About this exercise:
Beginning with the line that includes "Select the pencil drawing tool", return every remaining line of the material exactly as it reads, but not the pictures.

---

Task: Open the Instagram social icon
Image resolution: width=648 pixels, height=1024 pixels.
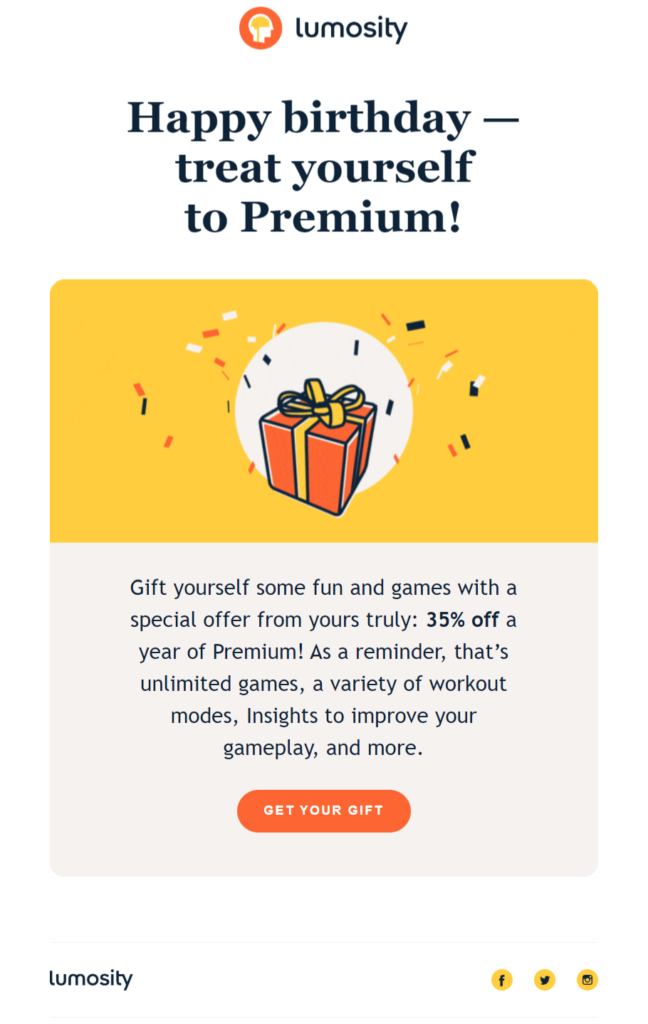Action: [588, 980]
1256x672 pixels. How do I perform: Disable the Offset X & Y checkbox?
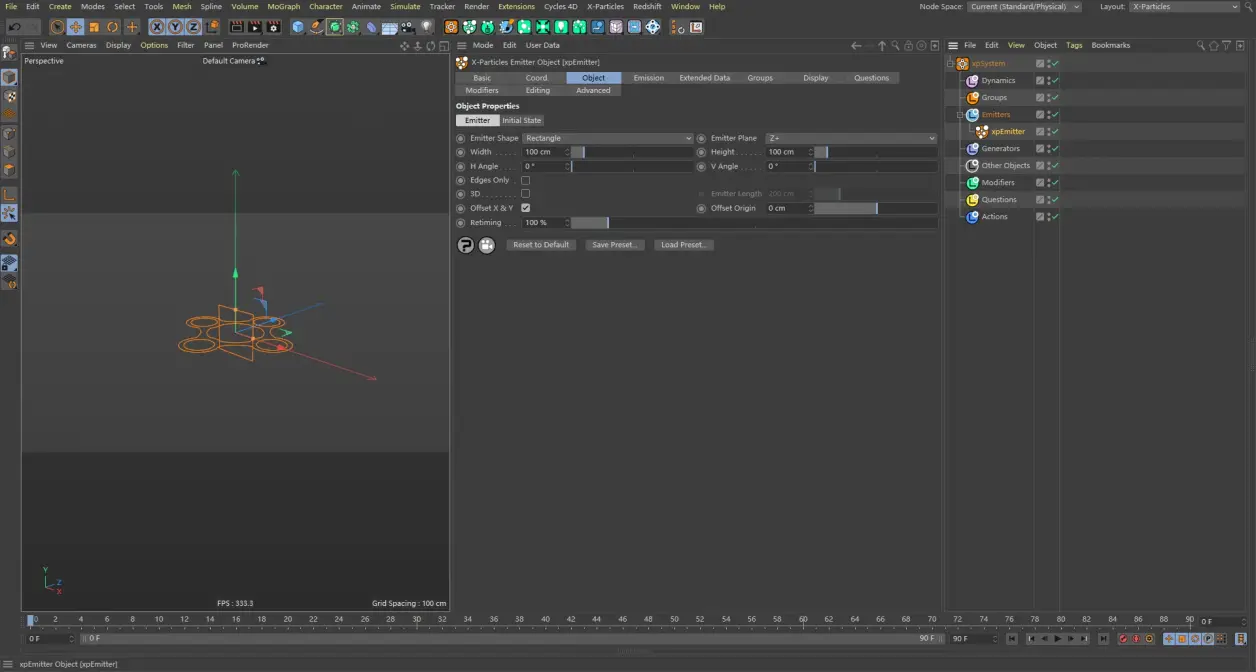coord(525,208)
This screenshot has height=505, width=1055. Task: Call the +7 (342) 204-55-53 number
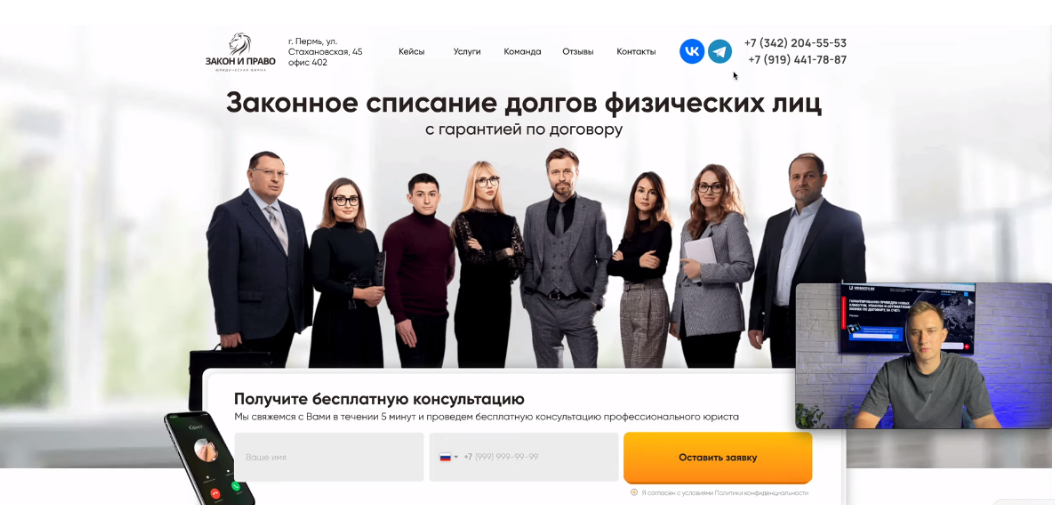(795, 43)
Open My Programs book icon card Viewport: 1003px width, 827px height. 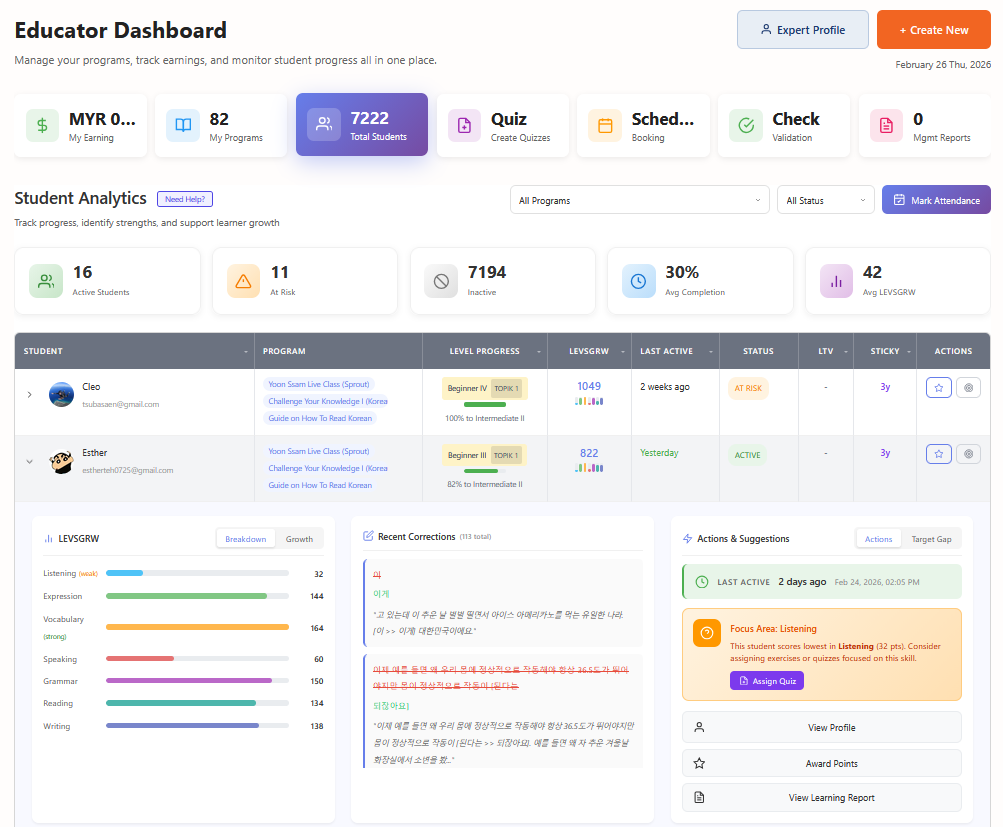point(183,126)
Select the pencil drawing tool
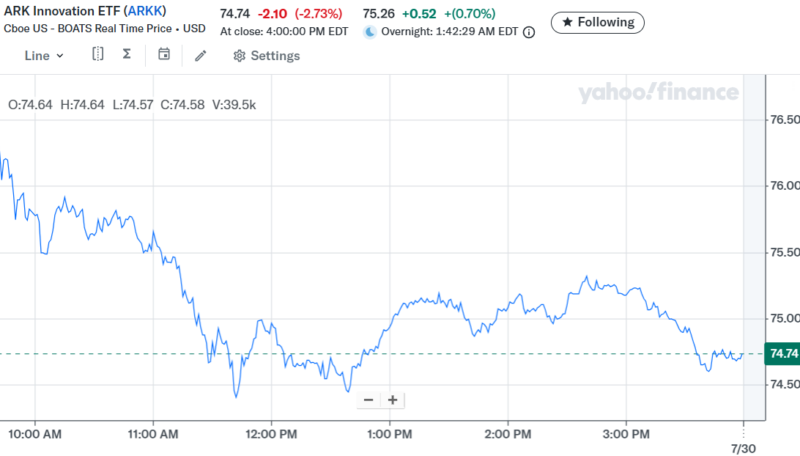This screenshot has height=456, width=800. click(200, 56)
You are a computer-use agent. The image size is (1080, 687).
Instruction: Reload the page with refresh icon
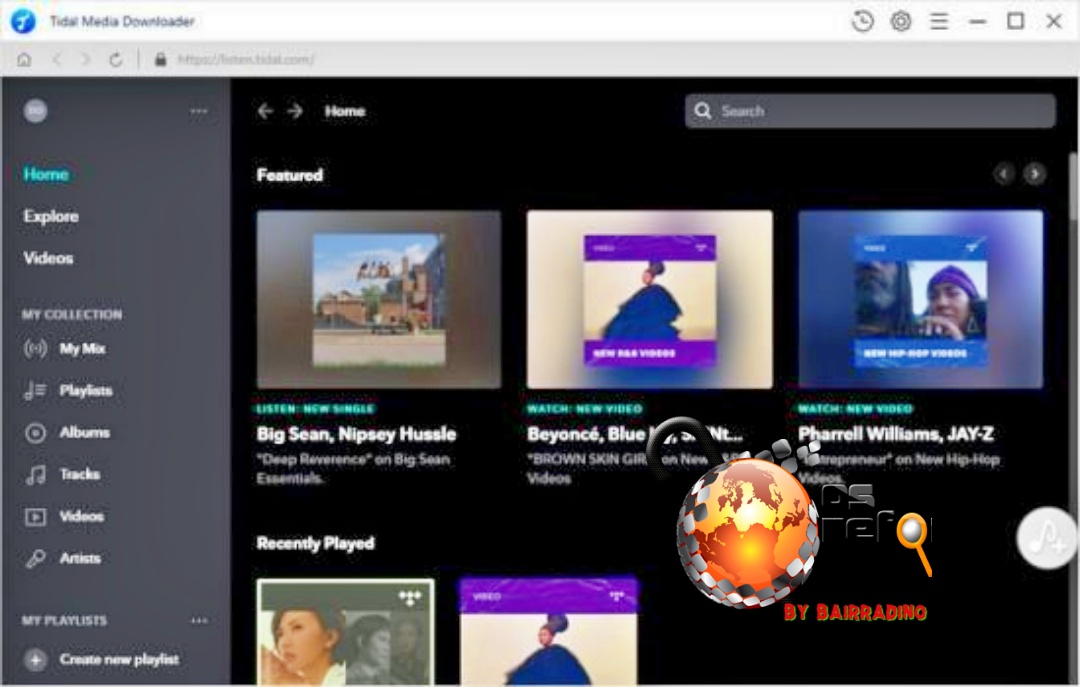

---

Written response:
Select the pencil drawing tool
This screenshot has height=456, width=800. click(200, 56)
You are a computer-use agent. The image size is (1080, 687).
Instruction: Reload the page with refresh icon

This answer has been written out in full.